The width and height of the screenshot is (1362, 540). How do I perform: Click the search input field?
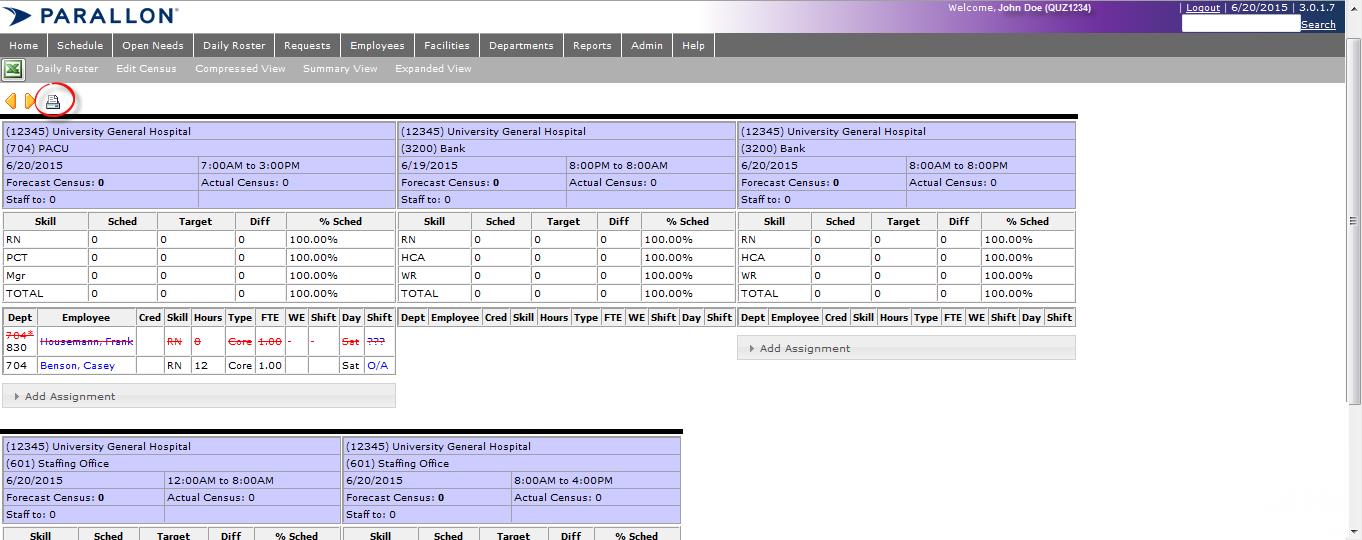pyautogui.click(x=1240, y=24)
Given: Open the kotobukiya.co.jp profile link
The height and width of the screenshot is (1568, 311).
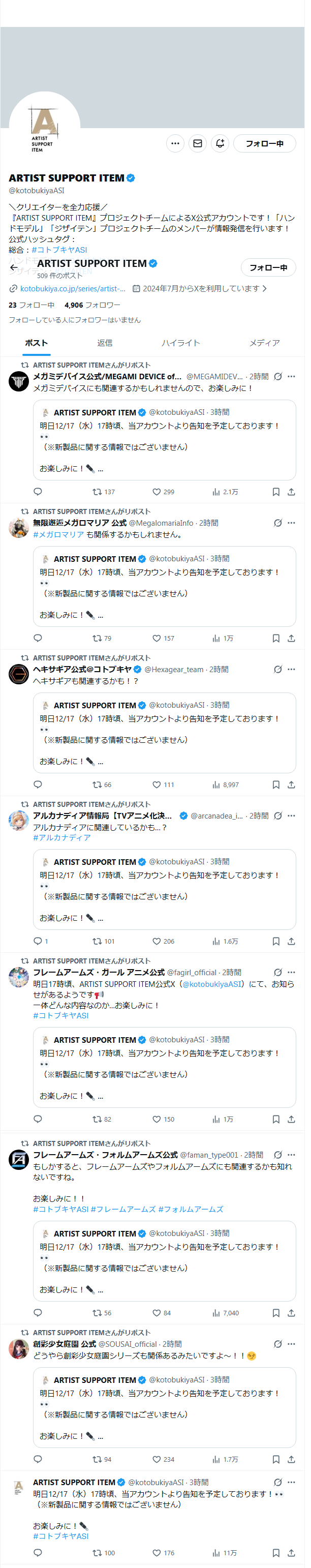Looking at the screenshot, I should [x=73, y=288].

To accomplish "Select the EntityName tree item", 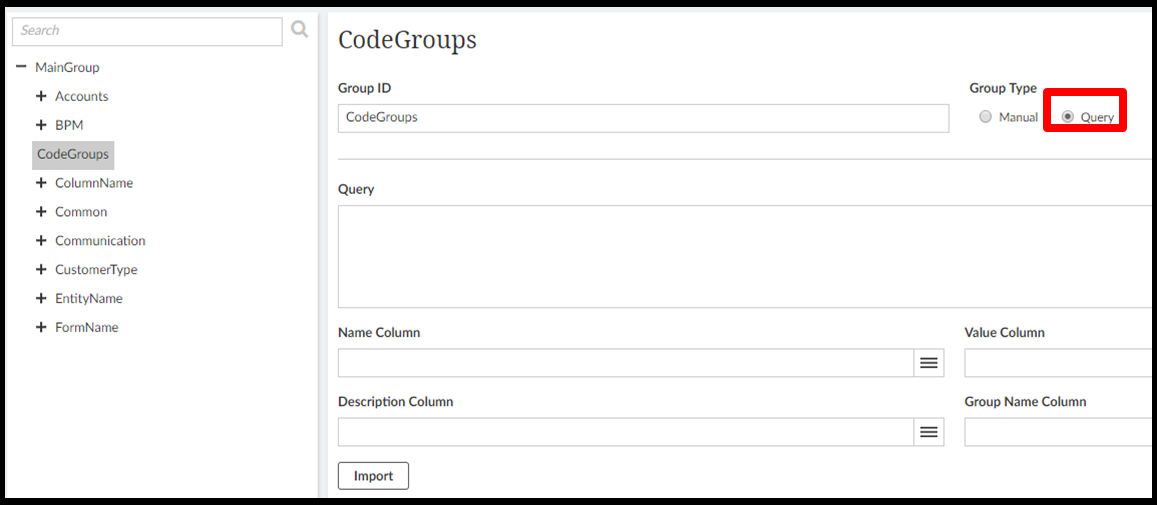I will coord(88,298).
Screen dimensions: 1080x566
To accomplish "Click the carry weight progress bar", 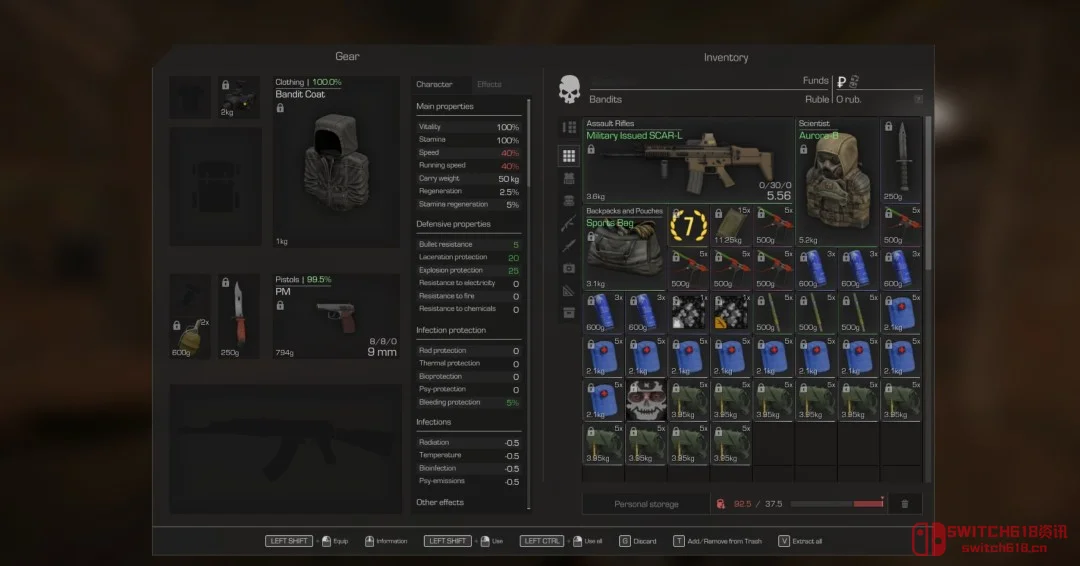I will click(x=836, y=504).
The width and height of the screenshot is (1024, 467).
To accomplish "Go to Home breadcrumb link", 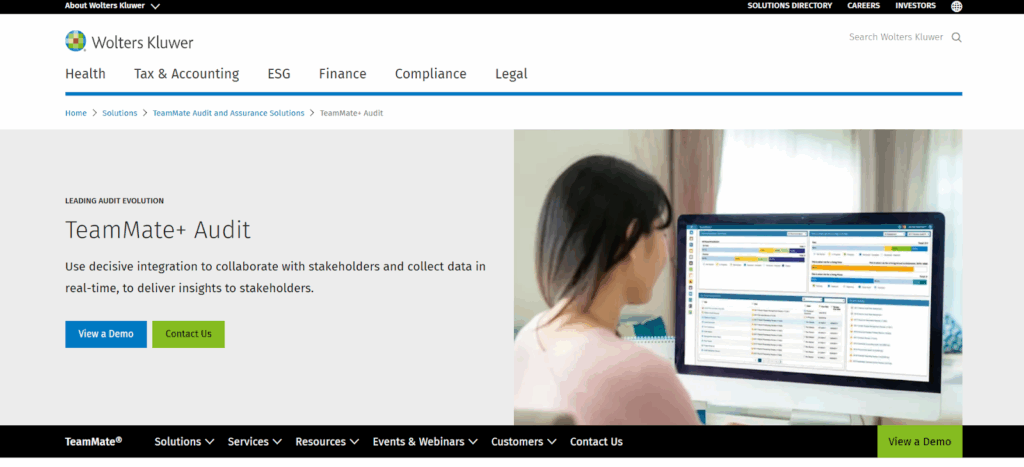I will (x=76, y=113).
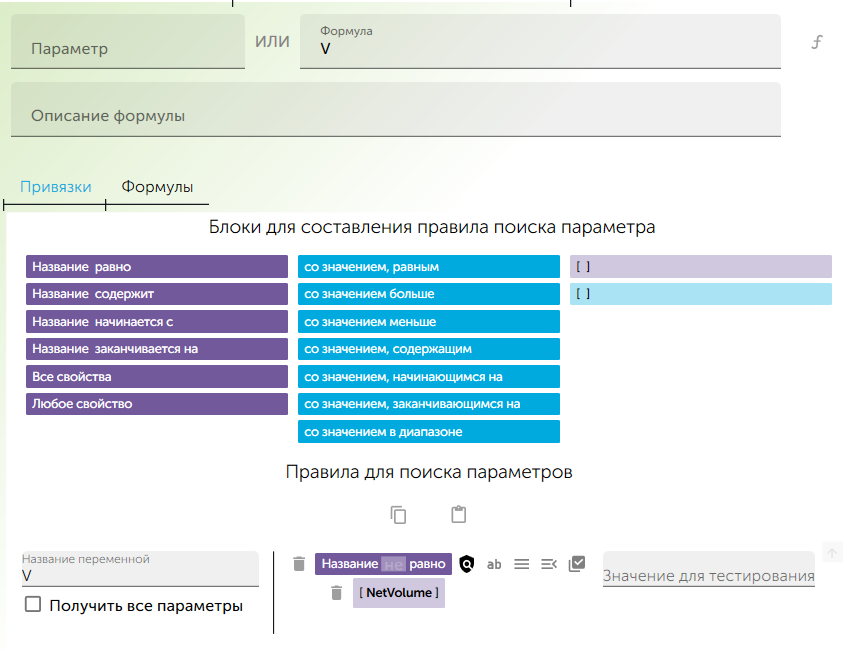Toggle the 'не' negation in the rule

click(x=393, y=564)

------

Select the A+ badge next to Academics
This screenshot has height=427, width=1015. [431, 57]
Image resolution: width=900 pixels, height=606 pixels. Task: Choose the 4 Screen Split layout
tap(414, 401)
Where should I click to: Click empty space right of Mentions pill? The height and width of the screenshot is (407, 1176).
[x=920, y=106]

------

Copy nothing but the lines above from the one with "The width and height of the screenshot is (1362, 540)." to the one with "Given: Open the kotobukiya.co.jp profile link", inclusive, word for word. Leave every picture out.

The width and height of the screenshot is (1362, 540). How do I perform: Click the search input field?
pyautogui.click(x=1240, y=24)
Given: Open the kotobukiya.co.jp profile link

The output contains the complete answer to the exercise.